A séance is known as the Victorian practice of trying to contact spirits – something that seems to be alive and well on Prince Edward Island.
Beaconsfield Historic House in Charlottetown is normally open to the public Thursday afternoons, but it was closed this week to get ready for another kind of history.
A fraudulent séance will employ the methods and tools historical hucksters and charlatans used to convince their audiences they could contact spirits.
“We do know that many of the spirit mediums operating in the 1800s were putting on a show and were fake,” said Caitlyn Paxson, an historical interpreter. “So, we’re following in their footsteps and exploring why they did that, how they did that, and what the repercussions of it were.”
Séances were all the rage in the Victorian era, but even then, the field was filled with scams.
Paxson says it was a time of great change and many new technologies looked much like magic.
“It was an environment particularly ripe for that phenomena because death was a very big presence for the Victorians in a way that I don’t think we fully understand today," she said.
The reenactments serve as a way to explore that history, and better understand the people who lived in that time.
“We often look at the past as this either romantic ideal or this terrible time, and it was both. It was all things,” said Paxson. “People were complicated.”
The fraudulent séances is part of a broader effort on P.E.I. to bring people into historical places and teach them a little something about the past.
Shows like the one at Beaconsfield Historic House give people who wouldn't otherwise visit a chance to walk through the door.

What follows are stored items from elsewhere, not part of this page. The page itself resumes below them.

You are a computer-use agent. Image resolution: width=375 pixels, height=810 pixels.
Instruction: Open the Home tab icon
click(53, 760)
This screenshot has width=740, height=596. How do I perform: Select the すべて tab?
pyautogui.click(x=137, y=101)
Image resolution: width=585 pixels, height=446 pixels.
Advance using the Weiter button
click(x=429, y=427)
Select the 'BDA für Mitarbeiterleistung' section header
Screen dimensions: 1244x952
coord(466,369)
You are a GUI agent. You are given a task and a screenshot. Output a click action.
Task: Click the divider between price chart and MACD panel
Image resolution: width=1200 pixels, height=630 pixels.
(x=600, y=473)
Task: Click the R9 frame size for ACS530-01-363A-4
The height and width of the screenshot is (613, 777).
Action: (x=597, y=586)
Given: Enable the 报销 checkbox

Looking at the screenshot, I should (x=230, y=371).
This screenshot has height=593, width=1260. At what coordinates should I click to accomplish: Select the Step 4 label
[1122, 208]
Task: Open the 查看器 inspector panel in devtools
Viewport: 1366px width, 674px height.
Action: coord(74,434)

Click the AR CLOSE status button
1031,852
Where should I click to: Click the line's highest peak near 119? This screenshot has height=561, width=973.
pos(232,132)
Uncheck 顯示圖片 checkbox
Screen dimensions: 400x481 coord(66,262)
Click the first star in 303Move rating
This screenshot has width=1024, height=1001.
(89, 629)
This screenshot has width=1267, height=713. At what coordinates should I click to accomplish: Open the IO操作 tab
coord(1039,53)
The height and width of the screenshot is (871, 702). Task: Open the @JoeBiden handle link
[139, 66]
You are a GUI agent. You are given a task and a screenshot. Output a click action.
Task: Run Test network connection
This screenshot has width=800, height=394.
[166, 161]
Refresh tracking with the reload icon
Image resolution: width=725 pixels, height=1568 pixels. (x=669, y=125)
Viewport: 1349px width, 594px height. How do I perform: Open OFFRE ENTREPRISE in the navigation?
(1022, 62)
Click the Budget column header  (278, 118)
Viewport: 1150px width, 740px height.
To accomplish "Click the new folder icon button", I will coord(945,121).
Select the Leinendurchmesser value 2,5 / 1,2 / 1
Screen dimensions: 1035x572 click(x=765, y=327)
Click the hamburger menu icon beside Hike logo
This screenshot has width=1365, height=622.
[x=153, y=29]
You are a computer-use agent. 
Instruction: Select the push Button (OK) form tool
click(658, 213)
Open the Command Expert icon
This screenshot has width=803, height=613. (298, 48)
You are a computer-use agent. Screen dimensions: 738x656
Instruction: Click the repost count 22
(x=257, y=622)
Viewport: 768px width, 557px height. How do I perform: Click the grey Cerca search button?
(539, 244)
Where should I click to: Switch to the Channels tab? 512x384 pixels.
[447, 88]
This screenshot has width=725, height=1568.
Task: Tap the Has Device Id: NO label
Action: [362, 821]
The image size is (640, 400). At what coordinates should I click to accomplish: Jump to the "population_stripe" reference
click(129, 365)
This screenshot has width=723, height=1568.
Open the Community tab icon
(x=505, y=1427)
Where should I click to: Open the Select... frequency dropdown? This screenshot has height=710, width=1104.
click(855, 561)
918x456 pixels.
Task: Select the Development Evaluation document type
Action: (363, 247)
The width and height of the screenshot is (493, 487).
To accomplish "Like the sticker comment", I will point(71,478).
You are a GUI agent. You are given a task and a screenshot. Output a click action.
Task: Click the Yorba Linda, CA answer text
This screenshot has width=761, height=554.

“I was chatting with one of the attendees and they said to me, ‘You know, I’ve lived here for 20 years and I’ve never been inside this house. Is that a terrible thing?’ I said, ‘No, that’s a wonderful thing, because you’re the exact kind of person we’re trying to reach through these programs,’” said Matthew McRae, the executive director at the Museum and Heritage Foundation.
The historic home will also serve as the backdrop for a Victorian Christmas, another seasonal event to better connect history to the present.